## TRY IT
Your answer should hold exactly the lines beginning with the one that contains "Given: Open the" and ending with the last line of the material, both included. Leave every picture out.

## RECORDS SUPPLIED
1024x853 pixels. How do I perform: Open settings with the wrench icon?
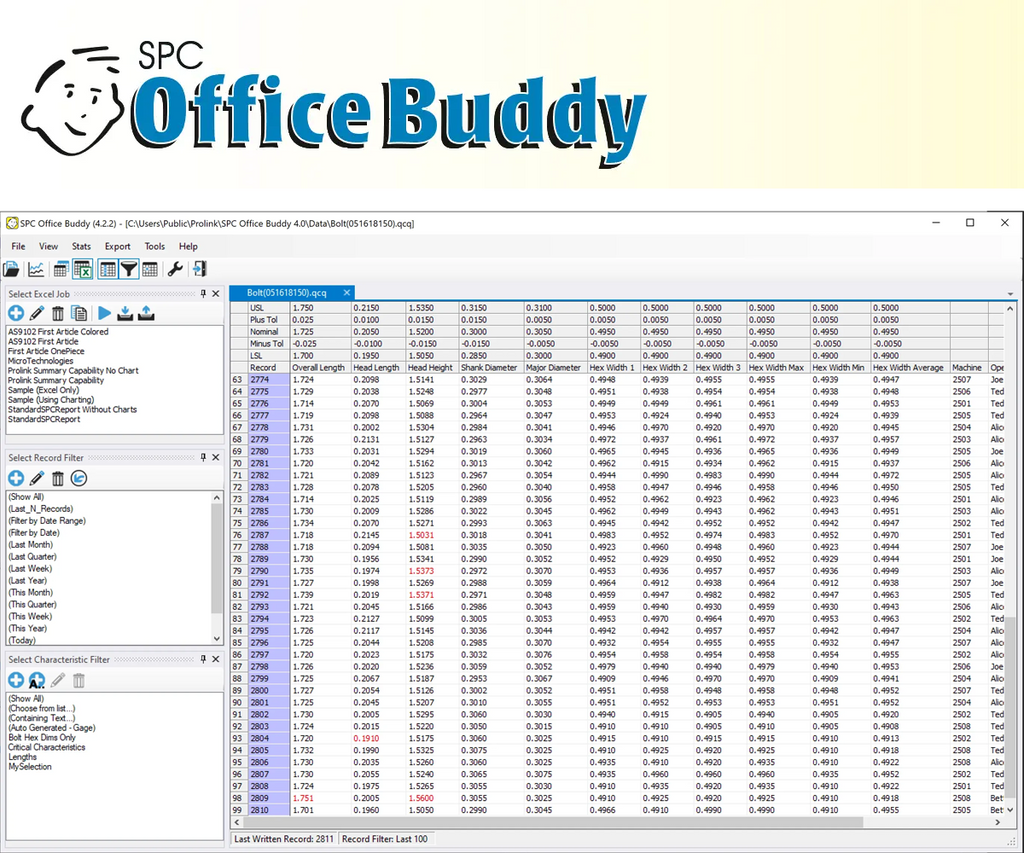(175, 269)
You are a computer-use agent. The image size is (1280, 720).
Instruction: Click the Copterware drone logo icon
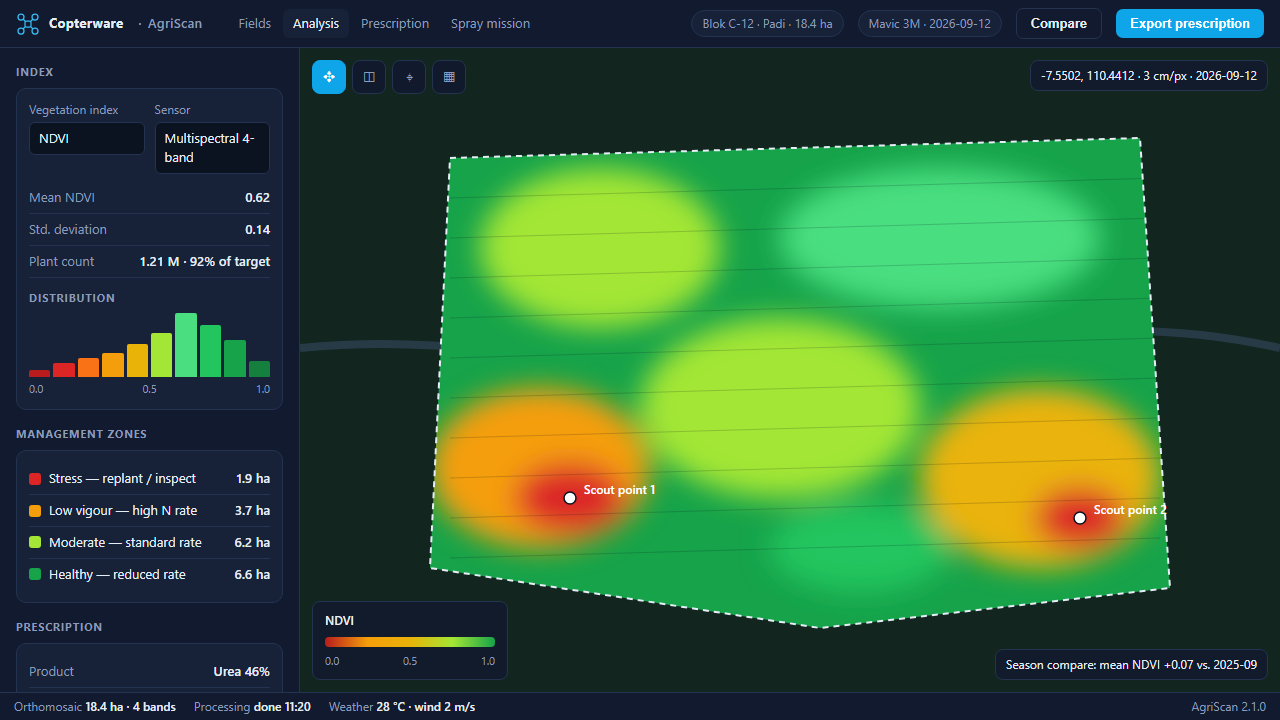point(28,24)
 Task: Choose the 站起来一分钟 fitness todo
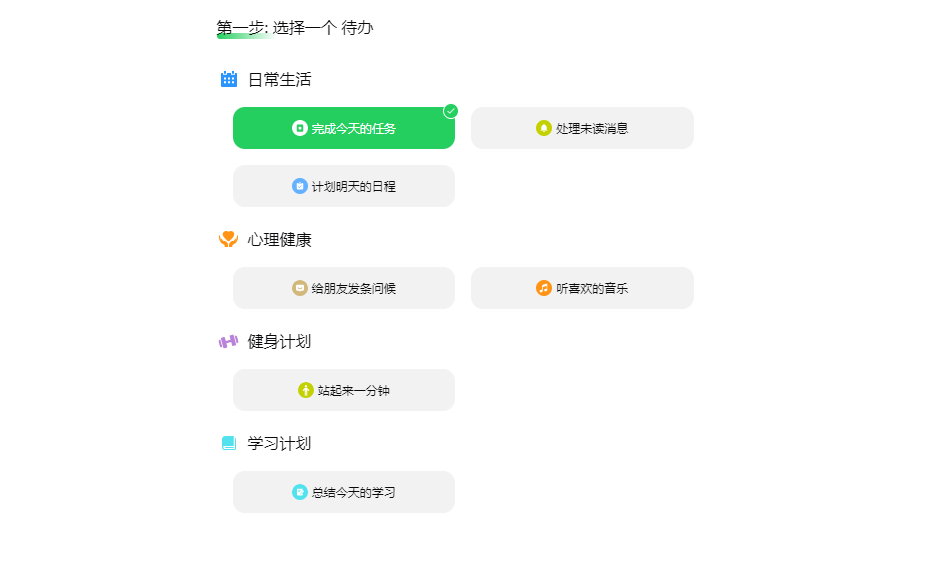(344, 390)
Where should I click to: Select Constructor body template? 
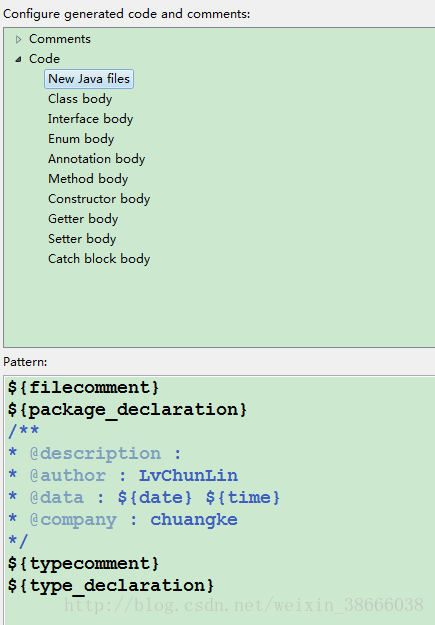tap(99, 199)
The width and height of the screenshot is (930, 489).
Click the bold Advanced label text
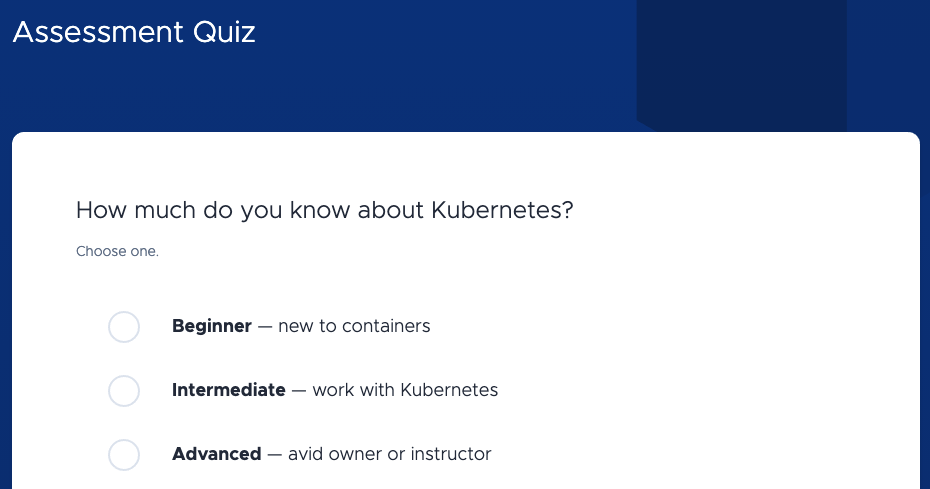(x=217, y=455)

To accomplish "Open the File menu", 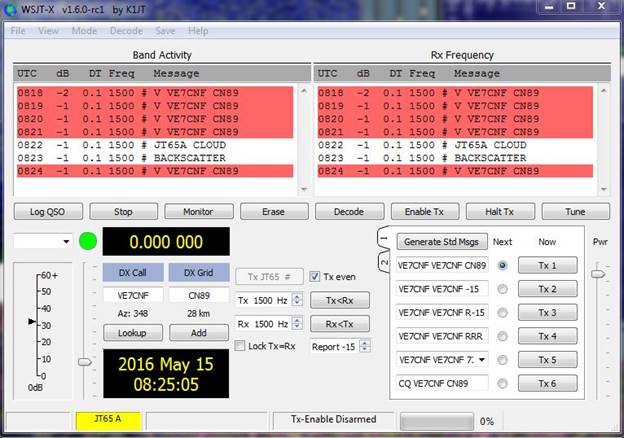I will coord(18,31).
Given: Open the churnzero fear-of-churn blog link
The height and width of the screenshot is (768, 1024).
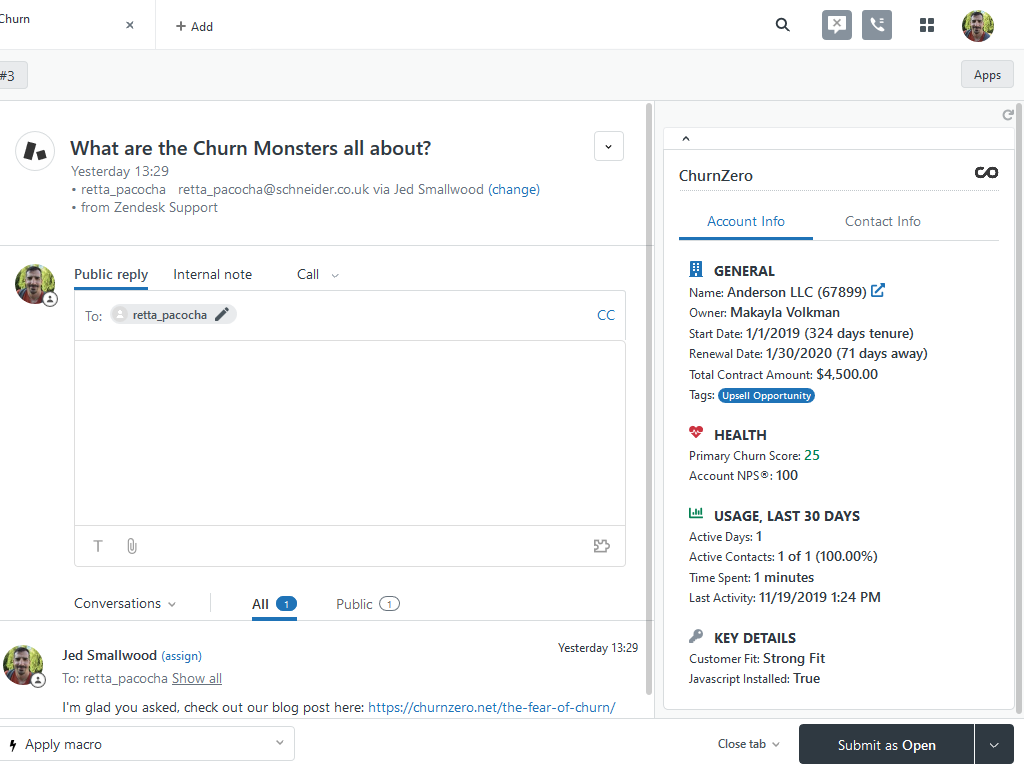Looking at the screenshot, I should pos(492,707).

## WRITTEN RESPONSE
Given: Open the churnzero fear-of-churn blog link
The height and width of the screenshot is (768, 1024).
Looking at the screenshot, I should pos(492,707).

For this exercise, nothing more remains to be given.